* [Requirements]
Please substitute "control" for "button" in the part of the listing that opens with the line containing "The image size is (501, 382)." and closes with the line containing "click(x=299, y=55)", leaving everything else unchanged. Give back only those lines, without the pictures.

* [Data for the task]

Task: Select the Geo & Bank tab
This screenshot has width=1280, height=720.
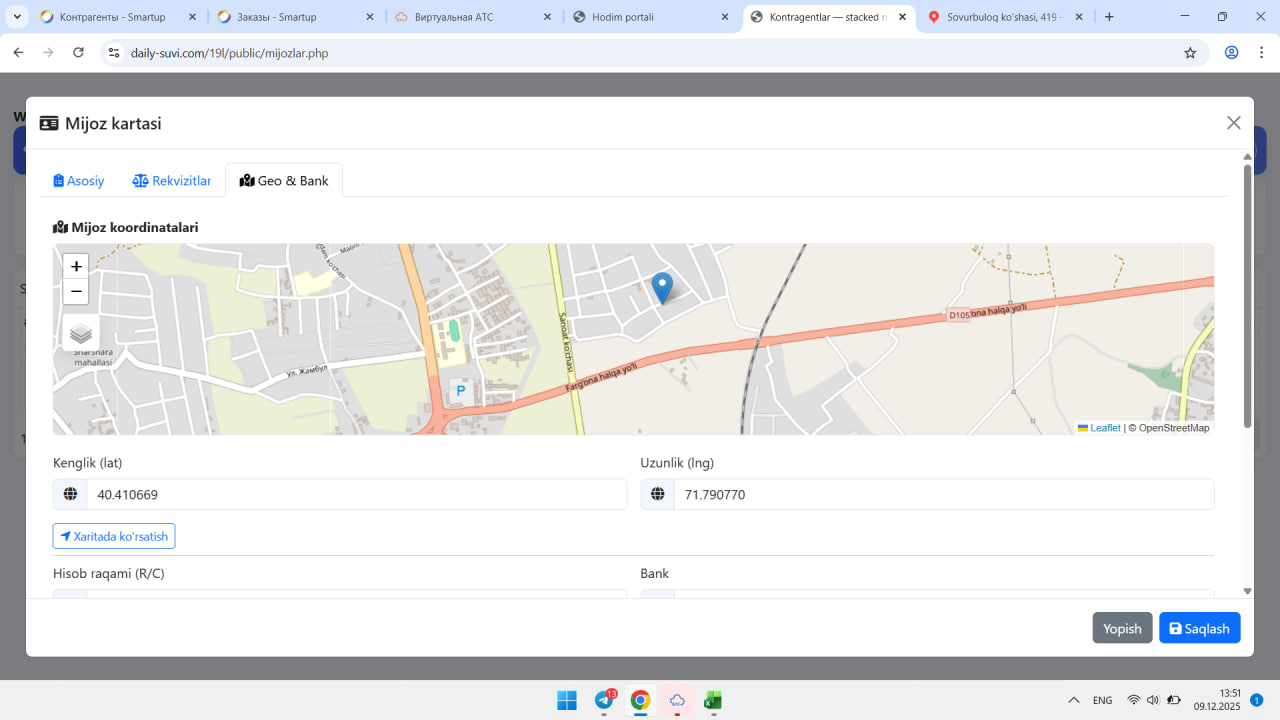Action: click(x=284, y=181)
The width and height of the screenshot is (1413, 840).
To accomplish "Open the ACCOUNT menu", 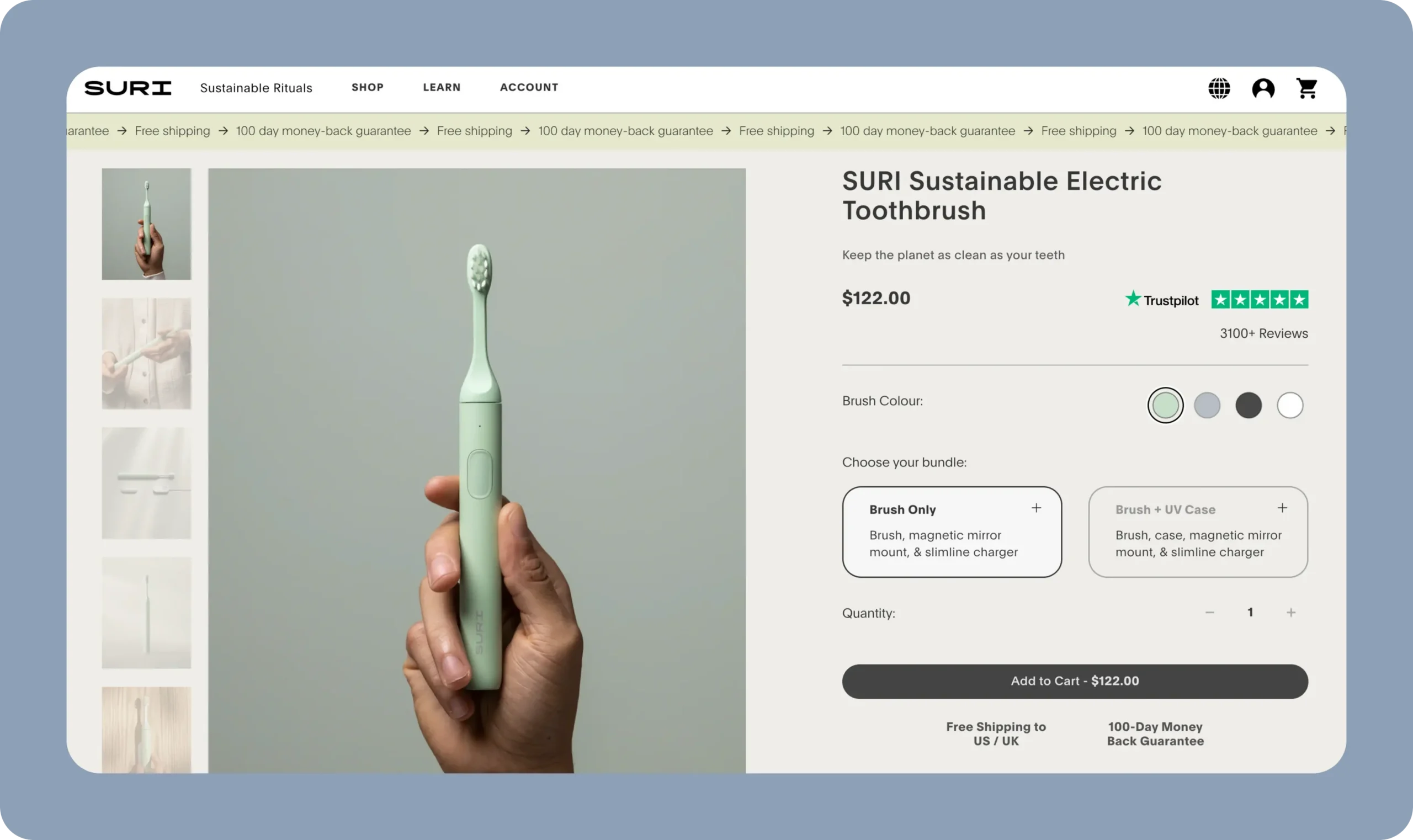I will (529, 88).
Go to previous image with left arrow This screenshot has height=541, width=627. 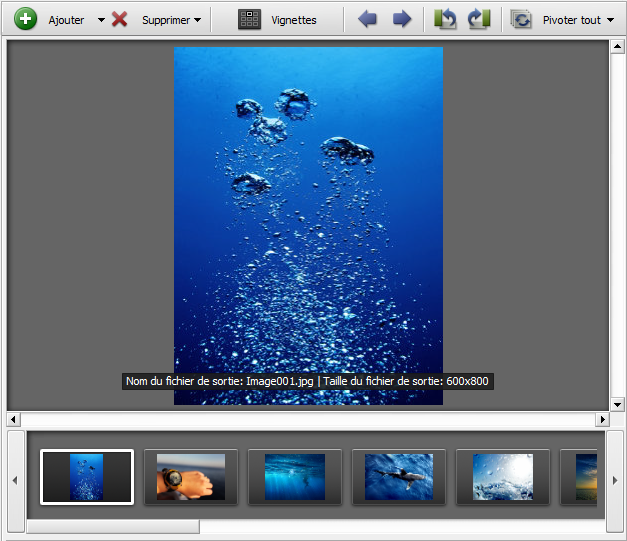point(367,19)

* * *

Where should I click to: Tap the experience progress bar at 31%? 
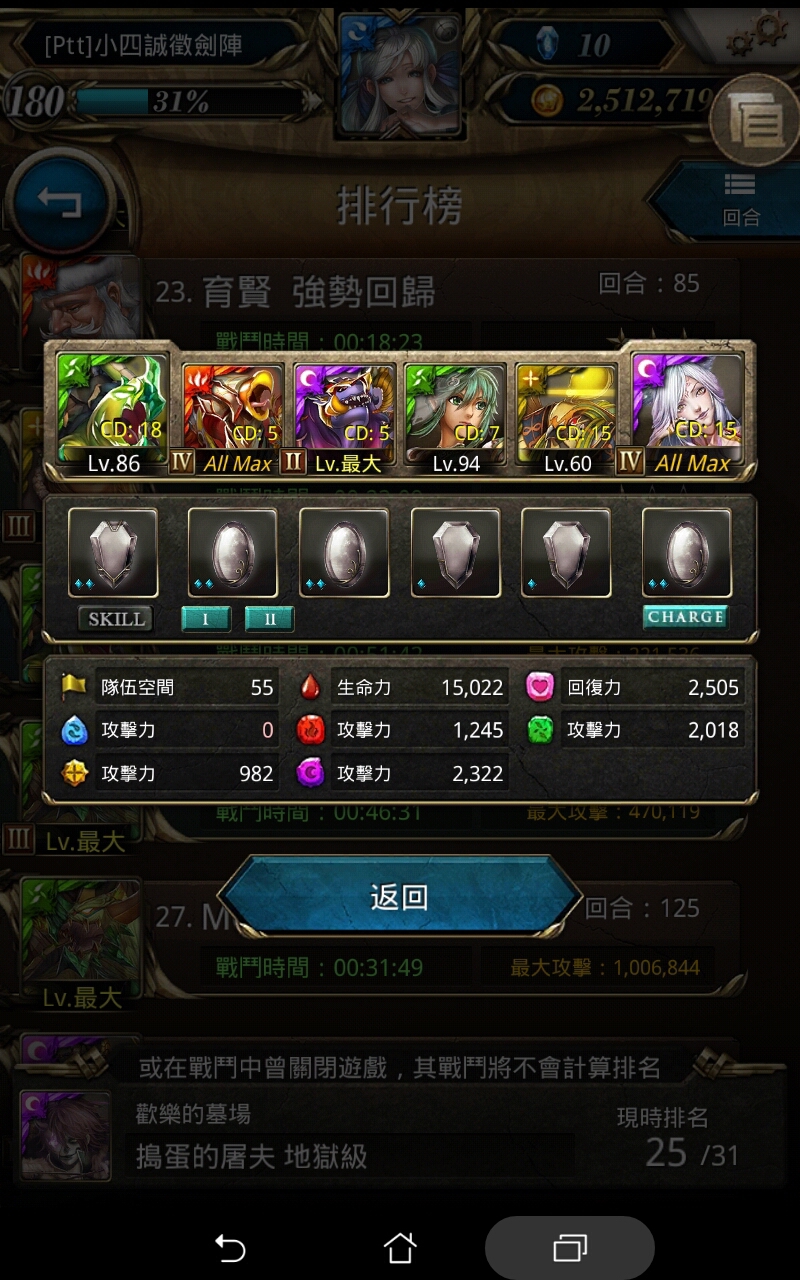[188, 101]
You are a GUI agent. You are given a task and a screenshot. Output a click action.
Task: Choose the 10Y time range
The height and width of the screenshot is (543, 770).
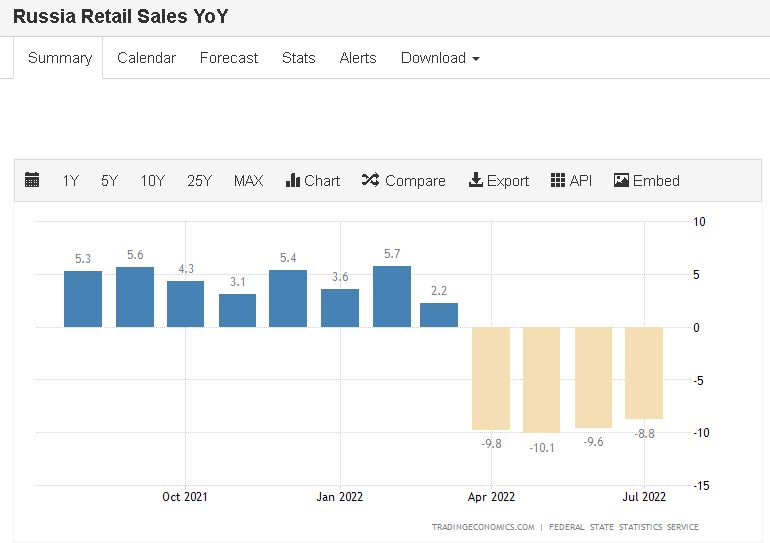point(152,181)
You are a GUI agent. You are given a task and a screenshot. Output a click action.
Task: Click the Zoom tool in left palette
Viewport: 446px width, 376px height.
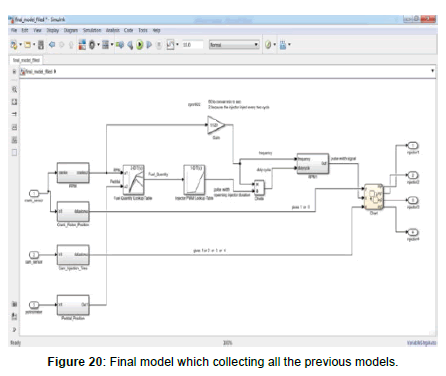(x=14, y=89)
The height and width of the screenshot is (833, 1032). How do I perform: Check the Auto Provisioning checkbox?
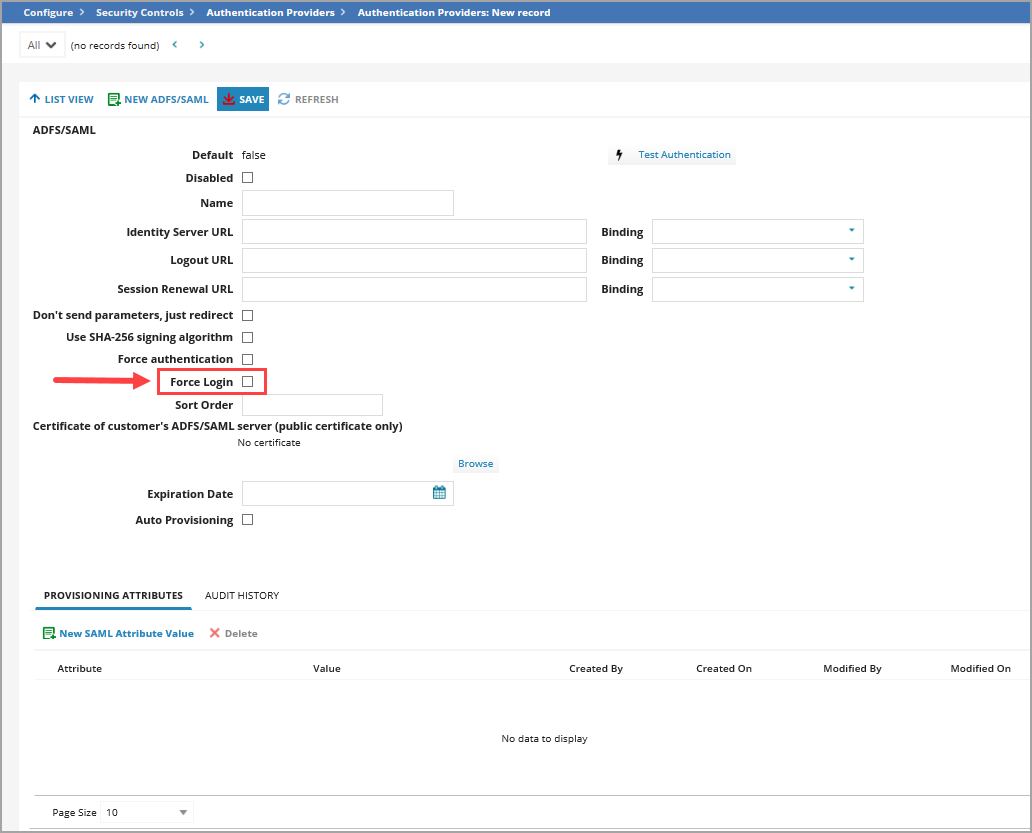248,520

==

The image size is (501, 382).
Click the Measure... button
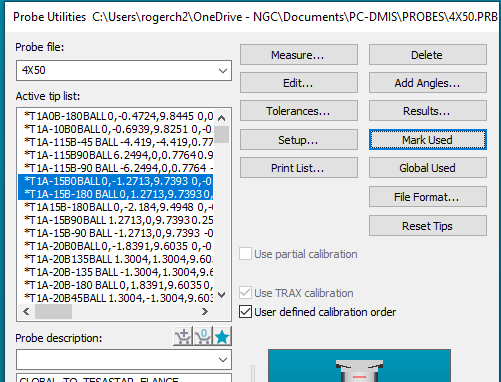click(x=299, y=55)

* [Solved exercise]
The image size is (501, 382).
Click the Measure... control
click(x=299, y=55)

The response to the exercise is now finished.